3. We assume that the subtitles at the bottom of the screen are accurate translations of what the aliens are saying and are reflections of their true intentions. About a third of the way through the movie, I started thinking about the bemusing and often bizarre subtitles on anime, and immediately threw the "accurate translation" assumption away. And I now suspect that mistranslation may be an underlying theme of the film, much like "Lost In Tokyo". Really, how could it not be?
Case in point: the aliens show up with enough firepower to easily take over South Africa, if not a much larger part of the Earth. Yet they don't even try. Why is that? What are they up to? Is the shipload of seeming refugees perhaps a sort of test? Judging human society by how we treat the untouchables (or, as it turns out, our prisoners)? Or is it a front for agents like Christopher to carry out a hidden agenda? Or are they simply...alien?
So, yeah, I call un-BS. And I'm very curious to see how things play out in the sequel.
All the TV interviews were real unscripted questions asked of real South Africans on illegal immigrants in South Africa. I quote from here: To give the short a realistic feel, Blomkamp interviewed real people about the influx of immigrants into real-life Johannesburg; their frank answers to questions about Zimbabweans and other refugees were transformed into documentary-style commentary on extraterrestrials unwanted by a fearful local population. (See Alive in Joburg below.)

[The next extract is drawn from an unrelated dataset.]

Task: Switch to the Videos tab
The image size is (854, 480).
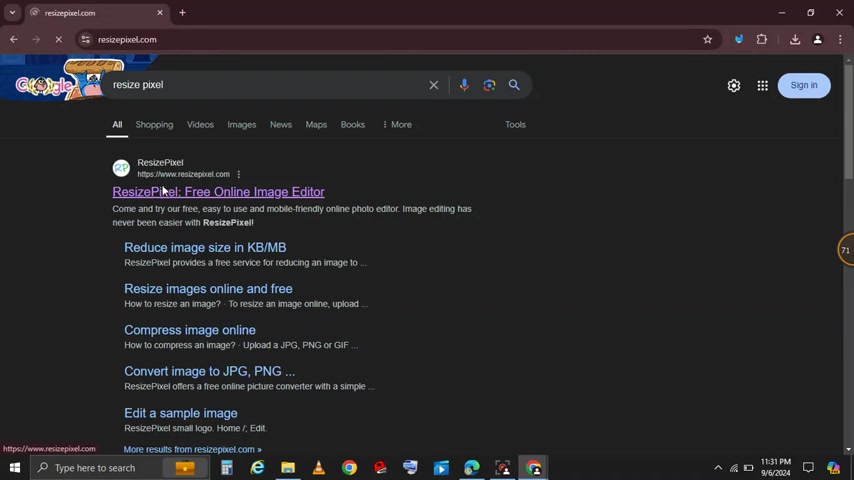Action: pos(200,125)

Everyone harping on about how this is about Apartheid is wrong. It's about modern, everyday xenophobia, alive and kicking in place like South Africa and havens of moral rectitude like the US of fucking A where just as many people hate foreigners because they're, uhm, foreign as people anywhere else do.
But no, it's set in South Africa, so it must be about Aparthied, right? I mean nothing else ever happened there, right?
I thought it was more about refugee camps. Of course, apertheid is an obvious element, but much of it is also a commentray on the vast number of displaced people currently living in squalor and treated with disregard by the authorities and population in general.
... and then they built the supercollider.